Robert Perea, The Fernley Reporter
Several recent crashes on US. 50A east of the Fernley roundabout, including a pedestrian fatality, have increased calls from Fernley residents for reduced speed limits on that stretch of the highway.
However, the Nevada Department of Transportation says the rate of crashes on that stretch of highway is less than the statewide average, and the agency has no current plans to reduce the speed limit.
After the rash of recent crashes east of the roundabout, many residents have taken to social media sites, and one resident, Janice Pritchard, spoke at the March 15 City Council meeting, calling for the city to petition NDOT to reduce the speed limit on U.S. 50 east of the roundabout.
The city actually approved a resolution in August, 2014 advising NDOT of the city’s request to reduce the speed limit on that portion of U.S. 50A. In that letter, the city proposed that the speed limit on U.S. 50A be reduced to 35 miles per hour between the roundabout and the entrance to the Out of Town Park, 50 miles per hour to the entrance of the Desert Rose RV Park and then 65 mph east of the RV park.
NDOT increased the speed limit east of the roundabout to 65 mph in 2014, after conducting a speed study.
“In response to a letter from a Fernley citizen, in 2014 we conducted a traffic speed study on U.S. 50A east of the roundabout to help evaluate the safest and most appropriate speed limits,” said NDOT public information officer Meg Ragonese. “The majority of drivers were traveling more than ten miles over the posted speed limit. To help reduce a potentially dangerous speed differential in which motorists traveling at over the speed limit come upon- or overtake- drivers traveling at the lower, posted speed limit, speed limits were increased on certain sections of the highway.”
According to figures provided by Ragonese, in a recent one-year period (October 1, 2015 through October 1, 2016), there were 18 crashes on U.S. 50A from the Fernley roundabout to the eastern intersection with Farm District Road. Twelve of those crashes involved only property damage to vehicles, while six crashes led to personal injury.
“On similar roadways across the state, crashes occur at a rate of 2.68 crashes per every one million miles traveled,” Ragonese said. “The crash rate on this section of U.S. 50 between October 1, 2015 and October 1, 2016 was .65 crashes per every one million miles traveled, less than the 2.68 average on other similar roadways.”

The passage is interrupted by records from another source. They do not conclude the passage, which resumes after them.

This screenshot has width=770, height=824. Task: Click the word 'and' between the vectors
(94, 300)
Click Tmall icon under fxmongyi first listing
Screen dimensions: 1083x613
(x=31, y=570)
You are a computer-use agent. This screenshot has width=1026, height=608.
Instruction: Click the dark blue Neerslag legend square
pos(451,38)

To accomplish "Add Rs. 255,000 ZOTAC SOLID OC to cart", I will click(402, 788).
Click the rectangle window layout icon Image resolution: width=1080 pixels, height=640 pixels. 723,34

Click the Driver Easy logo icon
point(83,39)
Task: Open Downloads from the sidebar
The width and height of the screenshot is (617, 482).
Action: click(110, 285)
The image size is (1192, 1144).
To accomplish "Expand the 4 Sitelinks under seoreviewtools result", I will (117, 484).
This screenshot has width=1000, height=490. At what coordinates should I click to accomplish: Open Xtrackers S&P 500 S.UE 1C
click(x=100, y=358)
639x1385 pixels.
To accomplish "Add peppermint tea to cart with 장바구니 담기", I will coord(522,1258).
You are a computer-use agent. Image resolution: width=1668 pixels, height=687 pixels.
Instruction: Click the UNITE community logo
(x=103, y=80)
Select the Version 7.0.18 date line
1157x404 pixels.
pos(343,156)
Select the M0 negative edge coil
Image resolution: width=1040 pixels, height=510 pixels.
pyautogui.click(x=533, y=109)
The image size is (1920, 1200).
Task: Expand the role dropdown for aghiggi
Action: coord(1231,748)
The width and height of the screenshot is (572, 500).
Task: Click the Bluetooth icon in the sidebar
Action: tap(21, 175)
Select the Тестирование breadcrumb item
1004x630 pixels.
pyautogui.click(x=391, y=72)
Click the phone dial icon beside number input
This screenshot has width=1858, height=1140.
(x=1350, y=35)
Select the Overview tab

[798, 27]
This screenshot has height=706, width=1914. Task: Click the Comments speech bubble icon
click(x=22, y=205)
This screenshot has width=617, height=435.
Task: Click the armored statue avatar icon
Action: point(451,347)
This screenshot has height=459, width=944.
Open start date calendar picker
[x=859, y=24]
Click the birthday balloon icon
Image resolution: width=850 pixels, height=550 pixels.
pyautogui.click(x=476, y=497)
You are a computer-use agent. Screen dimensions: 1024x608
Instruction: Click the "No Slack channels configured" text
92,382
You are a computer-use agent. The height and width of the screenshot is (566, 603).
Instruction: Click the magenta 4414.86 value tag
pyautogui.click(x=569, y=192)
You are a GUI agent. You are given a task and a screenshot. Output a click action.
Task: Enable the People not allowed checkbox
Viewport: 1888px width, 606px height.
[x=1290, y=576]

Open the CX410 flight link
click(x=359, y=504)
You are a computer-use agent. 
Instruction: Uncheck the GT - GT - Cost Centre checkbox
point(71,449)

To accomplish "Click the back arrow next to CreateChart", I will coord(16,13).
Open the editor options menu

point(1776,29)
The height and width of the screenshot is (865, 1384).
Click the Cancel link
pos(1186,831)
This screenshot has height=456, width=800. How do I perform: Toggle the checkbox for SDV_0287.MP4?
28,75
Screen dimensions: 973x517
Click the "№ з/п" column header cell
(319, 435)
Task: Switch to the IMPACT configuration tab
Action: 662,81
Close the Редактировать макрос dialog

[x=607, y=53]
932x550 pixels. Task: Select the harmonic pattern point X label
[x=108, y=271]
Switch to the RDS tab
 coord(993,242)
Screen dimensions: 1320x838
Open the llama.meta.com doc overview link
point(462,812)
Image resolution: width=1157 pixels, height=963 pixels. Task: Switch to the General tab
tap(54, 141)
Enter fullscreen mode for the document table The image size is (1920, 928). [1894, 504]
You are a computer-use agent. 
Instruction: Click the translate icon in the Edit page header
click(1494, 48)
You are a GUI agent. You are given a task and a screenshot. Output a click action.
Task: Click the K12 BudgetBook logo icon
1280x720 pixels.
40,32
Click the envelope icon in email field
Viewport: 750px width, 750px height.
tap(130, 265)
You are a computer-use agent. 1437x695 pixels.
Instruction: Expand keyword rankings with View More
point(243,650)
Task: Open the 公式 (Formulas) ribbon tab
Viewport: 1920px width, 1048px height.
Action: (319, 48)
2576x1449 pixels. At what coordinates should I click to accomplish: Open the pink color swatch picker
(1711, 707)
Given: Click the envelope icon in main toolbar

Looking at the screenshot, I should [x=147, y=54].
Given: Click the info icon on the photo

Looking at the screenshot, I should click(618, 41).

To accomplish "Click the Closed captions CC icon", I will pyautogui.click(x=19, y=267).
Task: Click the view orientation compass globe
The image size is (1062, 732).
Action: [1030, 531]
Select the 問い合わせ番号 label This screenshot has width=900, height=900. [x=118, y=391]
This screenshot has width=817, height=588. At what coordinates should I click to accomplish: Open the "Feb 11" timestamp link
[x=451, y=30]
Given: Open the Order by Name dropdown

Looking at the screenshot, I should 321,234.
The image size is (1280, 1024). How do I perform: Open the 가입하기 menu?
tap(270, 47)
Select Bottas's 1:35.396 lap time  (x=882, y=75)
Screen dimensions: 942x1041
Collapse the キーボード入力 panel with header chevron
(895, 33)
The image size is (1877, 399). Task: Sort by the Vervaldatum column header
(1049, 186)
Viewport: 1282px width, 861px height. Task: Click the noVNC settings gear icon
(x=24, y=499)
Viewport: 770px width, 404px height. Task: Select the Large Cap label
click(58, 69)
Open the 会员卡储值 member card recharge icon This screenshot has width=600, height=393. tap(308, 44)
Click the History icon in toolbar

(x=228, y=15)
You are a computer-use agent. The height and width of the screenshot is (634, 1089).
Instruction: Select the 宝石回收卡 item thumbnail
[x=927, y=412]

At that August, 2014 City Council meeting, Ismael Garza, the NDOT assistant chief traffic operations engineer, said the speed study conducted that year divided 0.75 miles east of the roundabout divided into three segments. According to that study, the first segment, with a posted speed limit of 35 mph, the 85th percentile speed was 49 mph. The second segment had a transition speed limit of 35 to 45 mph, and the study found an 85th percentile speed of 56 mph. In the third segment, with a transition speed limit of 45 to 55 mph, the NDOT study found an 85th percentile speed of 68 mph.
The 85th percentile speed is the speed that 85 percent of vehicles do not exceed, and is one of the standards NDOT uses in determining speed limits.
“We have learned to trust the 85th percentile driver,” Garza said at that 2014 meeting. “They know what they’re doing, and they do it safely.”
Ragonese said NDOT has received a few inquiries regarding the potential of lowering speed limits on U.S. 50A, particularly the section immediately east of the roundabout.
“Traffic safety is our top priority, and we take these inquiries very seriously,” Ragonese said. “There are approximately 11,000 vehicles which travel each day on this section of U.S. 50A, and we want to help keep the highway safe for motorists, pedestrians and everyone else on the road.”
While NDOT has no current plans to reduce the speed limit on U.S. 50A, Ragonese said the department is exploring other safety measures.
“Based on a citizen request, we are also right now conducting a traffic signal warrant analysis to evaluate the potential of a requested traffic signal at U.S 50A and Nevada Pacific Boulevard,” she said.
“We also plan to install sidewalk and pedestrian buttons, ramps and lighting improvements on U.S. 50A (Main Street) from Silver Lace Boulevard to just west of 7th Street in coming years. This improvement was recommended by a community member.”